The FACS procedure is commonly used to purify the different types of white blood cells, each of which bears on its surface one or more distinctive proteins and so will bind monoclonal antibodies specific for its proteins. If a cell mixture is incubated with a fluorescent dye linked to the antibody to a specific cell-surface protein, only the desired cells will be fluorescent. Only the T cells of the immune system, for instance, have both CD3 and Thy1.2 proteins on their surfaces. The presence of these surface proteins allows T cells to be separated easily from other types of blood cells or spleen cells (Figure 4-3).
EXPERIMENTAL FIGURE 4-3 T cells bound to fluorescence-tagged antibodies to two cell-surface proteins are separated from other white blood cells by FACS. Spleen cells from a mouse were treated with a red fluorescent monoclonal antibody specific for the CD3 cell-surface protein and with a green fluorescent monoclonal antibody specific for a second cell-surface protein, Thy1.2. As the cells were passed through a FACS, the intensity of the green and red fluorescence emitted by each cell was recorded. Each dot represents a single cell. This plot of green fluorescence (vertical axis) versus red fluorescence (horizontal axis) for thousands of spleen cells shows that about half of them—the T cells—express both CD3 and Thy1.2 proteins on their surfaces (upper-right quadrant). The remaining cells, which exhibit low fluorescence (lower-left quadrant), express only background levels of these proteins and are other types of white blood cells. Note the logarithmic scale on both axes.
[Data from Chengcheng Zhang, Whitehead Institute.]

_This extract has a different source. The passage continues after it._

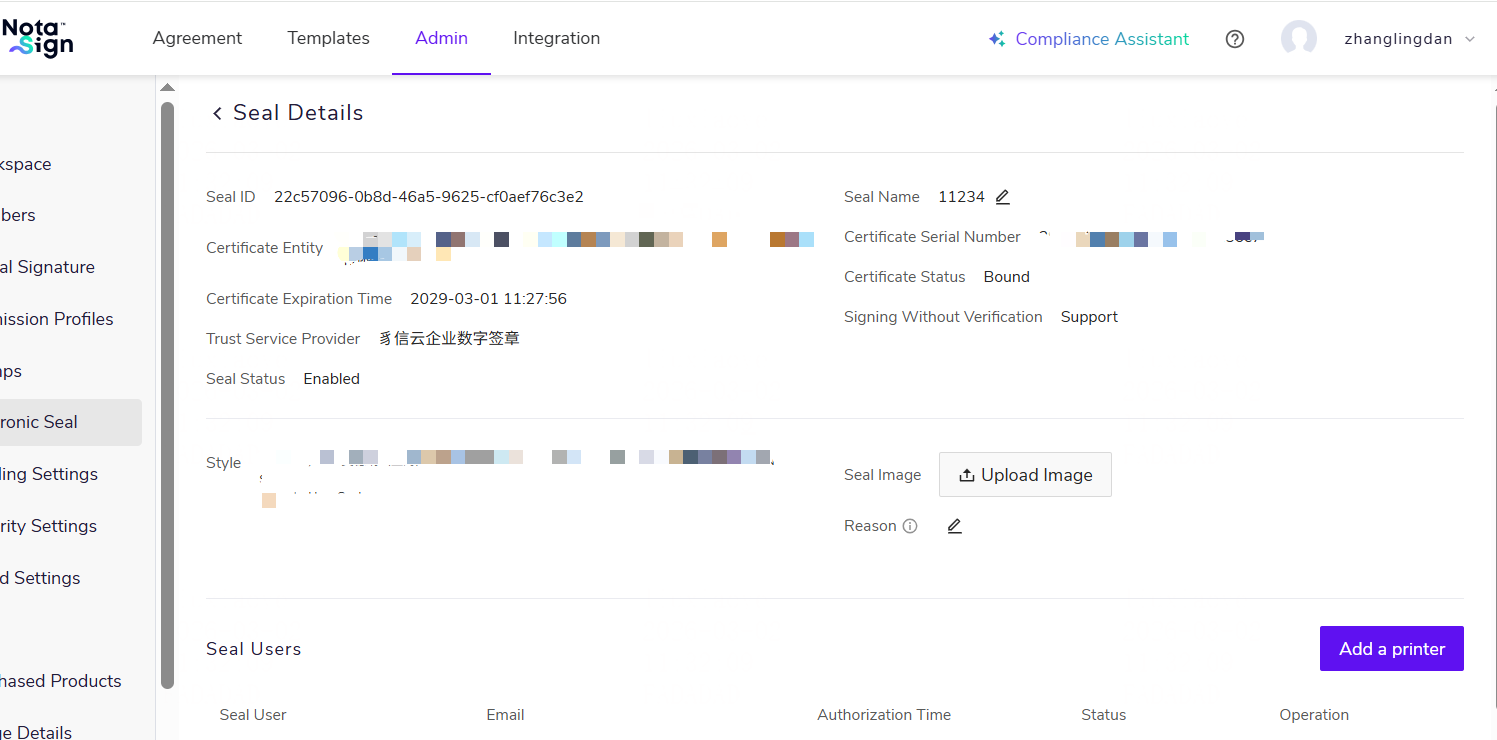Click the Reason info circle icon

Other uses of flow cytometry include the measurement of a cell’s DNA and RNA content and the determination of its general shape and size. The FACS can make simultaneous measurements of the size of a cell (from the amount of scattered light) and the amount of DNA that it contains (from the amount of fluorescence emitted from a DNA-binding dye). Measurements of the DNA content of individual cells are used to follow replication of DNA as the cells progress through the cell cycle (see Chapter 19).

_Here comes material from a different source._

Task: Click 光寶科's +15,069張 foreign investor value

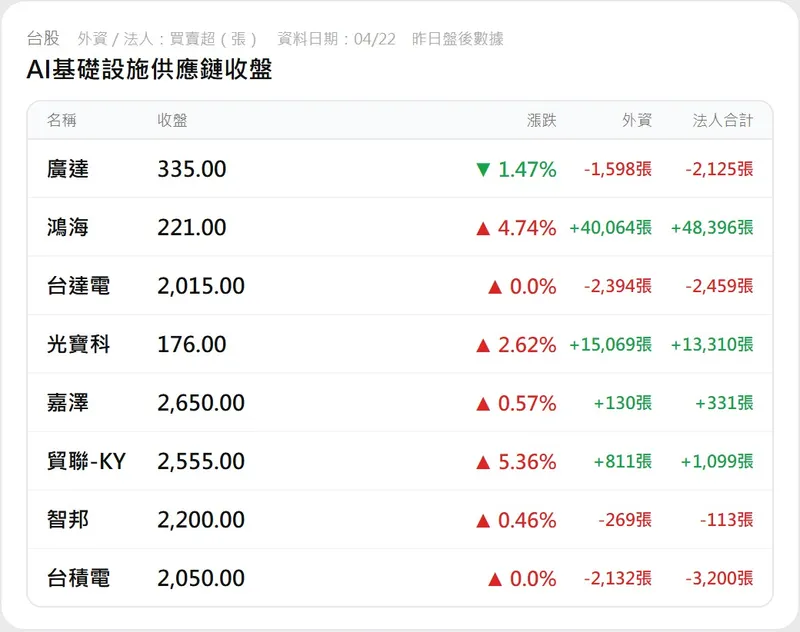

An alternative method for separating specific types of cells uses small magnetic beads coupled to antibodies to a specific cell-surface molecule. For example, to isolate T cells, the beads are coated with a monoclonal antibody specific for a surface protein such as CD3 or Thy1.2. Only cells with these proteins will stick to the beads, which can be recovered from the preparation by adhesion to a small magnet on the side of a test tube.